You only need two ingredients to produce a cappuccino, milk, and coffee. The thing that really makes the cappuccino is the way it’s brewed.
To get a rich coffee flavor that stands up well to the milk foam ideally you should use a ground coffee that’s intended for espresso making. Starbucks has an espresso roast variety of coffee beans for sale that their baristas use to make their delicious coffees. The darker roast means it’s full-bodied and rich in intense caramel notes that help create a strong coffee to pair beautifully with frothy milk.
Of course, you can use any espresso coffee you enjoy, it doesn’t have to be a Starbuck brand. I’m only recommending theirs if you want your brewed coffee to taste as close to the Starbucks recipe as possible.
To create the thick microfoam texture that transforms any espresso shot into a thick and fluffy cappuccino, it’s best to use whole milk. The fats help it hold that foamy texture and it’s best to use cold milk when you start steaming it.
If you don’t take dairy then fear not! There are loads of great alternatives for those who are lactose intolerant, have milk allergies, or are vegan. You can use non-dairy alternatives like soy, oat, coconut, almond milk, or any kind you enjoy best.
I would recommend using a barista blend of non-dairy milk as these contain stabilizers to help them foam up and hold their shape. You can use regular, non-dairy milk but you will find that the texture doesn’t end up thick as you get at a coffee shop.
There are many ways to brew espresso drinks but if you want it as close as possible to the real deal then you need an espresso machine and steam wand. I’ll explain why these are a good idea and I’ll also give some alternative options for at-home brewing.
A true espresso machine is able to reach at least 9 bars of pressure although some coffee connoisseurs swear you need 15 bars to brew the best shots of espresso. You can use a manual, semi-automatic, automatic, or super-automatic model to brew the coffee. These different models do vary in the skill required from you and most require some practice to get your espresso just right.
If you don’t have an espresso machine handy then there are other ways to make strong coffee that will rival this brew method. Some instant pod machines make espresso-like coffee like the Nespresso machines. You can use a Moka pot (also known as the stovetop espresso maker) which makes a very rich, dark, espresso-like brew. The Aeropress is another good option to create coffee that is similar to espresso, easily and on a tight budget.
A steam wand is the best option for creating a seriously thick microfoam that’s best for latte art. To steam milk is to inject a stream of pressurized steam into the liquid which both heats and aerates it. The force of this process makes the milk extremely light yet thick in texture so that it stands up in peaks like whipped cream.
Similar to espresso brewing, steaming milk is a bit of an art. It does take some practice to get good at this technique and another downside is that steam wands are pretty expensive to buy. Espresso machines often come with the option of a steam wand attachment but again, not everyone will have one of these at home.

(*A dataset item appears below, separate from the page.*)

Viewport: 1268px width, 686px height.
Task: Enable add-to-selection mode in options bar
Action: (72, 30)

A great alternative to the steam wand is a milk frother jug. These act to swirl and move the milk to aerate it and sometimes heat the milk for you as well. A more compact version of this is a milk frother wand that you introduce to your jug of milk to aerate it.
You can also froth milk using a variety of easy methods from shaking it up in a jar to rapidly pressing the plunger of a french press through it. These methods are very easy to do but don’t create the microfoam needed to make a drink similar to a cappuccino.
How To Make A Cappuccino
To start with you need to brew your espresso. A double shot is typically used in Starbucks so grind up around 18g of coffee beans to a fine grind. It’s best to use a burr grinder to get a really even grind. Add to the portafilter basket and tamp down.

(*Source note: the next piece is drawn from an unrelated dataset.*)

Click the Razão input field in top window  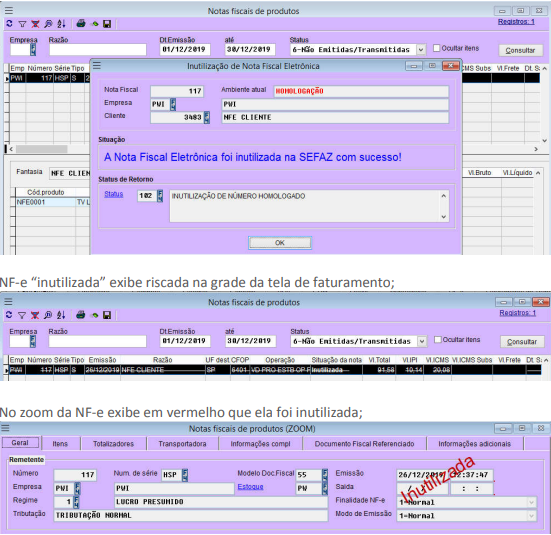(x=98, y=50)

Pre-heat the group head of the espresso machine by quickly running some hot water through it straight into the drip tray or a spare mug. Fix your portafilter in place and turn on the machine. So espresso makers will do most of this for you whereas others need you to time the pour and turn them on and off again.
An espresso shot usually takes around 30 seconds to brew.

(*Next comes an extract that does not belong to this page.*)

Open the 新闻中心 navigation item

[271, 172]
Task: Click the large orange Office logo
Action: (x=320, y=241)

Discard the coffee grounds in the compost and wipe the machine down. Now turn on the steam wand to heat up.
For a double shot (2 ounces) of coffee, you’ll need 10-14 ounces of milk (300-400ml) to make a tall or a grande-sized drink. You need a milk frothing jug that can hold twice this volume as you only want to fill the jug halfway.
For a tall cappuccino, fill a 20-ounce milk jug with 10 ounces of cold milk. Ensure the steam wand is hot and ready to go and switch it on (over an empty mug or the drip tray) before you introduce it to the milk so that it discards any water sitting in it. Wait until there is a fine stream of steam produced and switch it off again.
Now introduce the tip of the steam wand to your jug of milk and hold the jug at a slight angle. Turn the steamer on full and lower the jug until the tip is just at the surface of the milk. You should hear a characteristic ‘kissing’ sound. This is where all the air is introduced so keep the jug balanced at this point until the milk has doubled in volume. Lower the wand into the liquid and continue steaming until the milk reaches 60C (140F) or just too hot to touch.
Turn off the wand and tap the jug firmly on the countertop to remove any large air bubbles. Make sure you flush out and clean the steam wand!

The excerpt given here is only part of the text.